The reliance which petitioner places upon the case of Empire Elec. Contrs. Assn. v. Fabber (71 Misc 2d 167) is misplaced. In that case, which dealt with the construction of the Brooklyn Terminal Market, the city leased the construction site to private developers, referred to as the Market, under a lease which provided that the developers would build certain buildings on the property for which they would be reimbursed by the city, that all improvements and buildings were to become the property of the city from their inception, and that the entire project was subject to the approval and control of the city. The court found that notwithstanding the mechanics of form whereby the market undertook the construction, the attending facts demonstrated that in substance it was a public project.

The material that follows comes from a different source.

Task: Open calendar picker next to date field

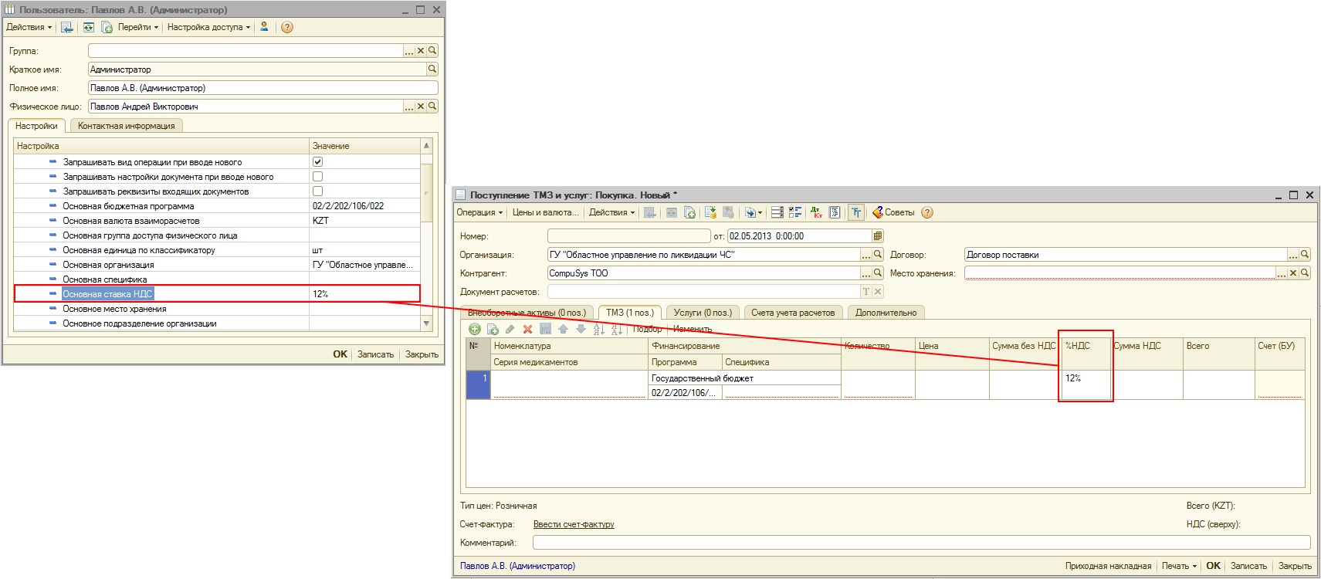Action: [x=878, y=236]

The facts in the present case, however, are clearly distinguishable from those in the Empire case. The Port Authority is not a private corporation merely acting as a nominal substitute to carry out a project that is in substance under the complete dominion and control of the city and for the city’s public purposes. Here, the Port Authority is itself a distinct public body charged with broad responsibility in the area of developing marine terminals in the port district. That the subject property is leased to the Port Authority, with the city retaining ownership, in no way alters the fact that the actual construction of the project is undertaken by the Authority pursuant to, and in furtherance of its own public purposes. Indeed, such lease arrangement is expressly authorized as one of the permissible avenues available to the Authority in carrying out its port development functions. Moreover, unlike the Empire case, in the instant situation the Port Authority, and not the city, will bear the ultimate cost of the construction of the terminal, even if such requires recourse to the Port Authority’s treasury. In addition, under the lease, the Port Authority, and not the city, has full control and direction over the construction project and full control, management and operation of the terminal during the at least 20-year terra of the lease. Also Unlike the situation in Empire, sole responsibility for preparation of the construction plans rests- with the Port Authority, *864not the City Commissioner of Ports and Terminals, who is given merely a right of consultation and approval.

Under the facts here present it must be found that the marine terminal construction project is not a public work of the City of New York but is, in fact, a project of the Port Authority. As such, the contracts covering the construction of the project are not subject to the fragmented bidding procedures required under sections 101 and 103 of the General Municipal Law of the State. By virtue of its unique bistate character and its creation in “ authority” form, the Port Authority is invested with the ability to function with a freedom and flexibility not ordinarily permitted to a board or department of the State and it is able to carry on its operations free from restrictions otherwise applicable to the ordinary State or city board, department or commission. (See Matter of Ageson v. Catherwood, 26 N Y 2d 521; Matter of Plumbing, Heating, Piping & Air Conditioning Contrs. Assn. v. New York State Thruway Auth., 5 N Y 2d 420; Matter of New York Post Corp. v. Moses, 10 N Y 2d 199.)

While the foregoing conclusion necessarily requires a disposition in favor of the respondents, it further appears that the Port Authority would not, in any event, be subject to injunctive relief at the behest of a party such as petitioner. It can be enjoined without its consent only upon an action brought by the Attorney-General of New York or New Jersey. (See L. 1950, ch. 301, § 5; N. J. Stat., § 32:1-161; Matter of Lewis v. Lefkowitz, 32 Misc 2d 434, affd. 17 A D 2d 778; Cureton v. Port of N. Y. Auth., Sup. Ct., N. Y. County, Index No. 1519/72, decision dated Feb. 9, 1972.)

Accordingly, this application is denied and the petition dismissed.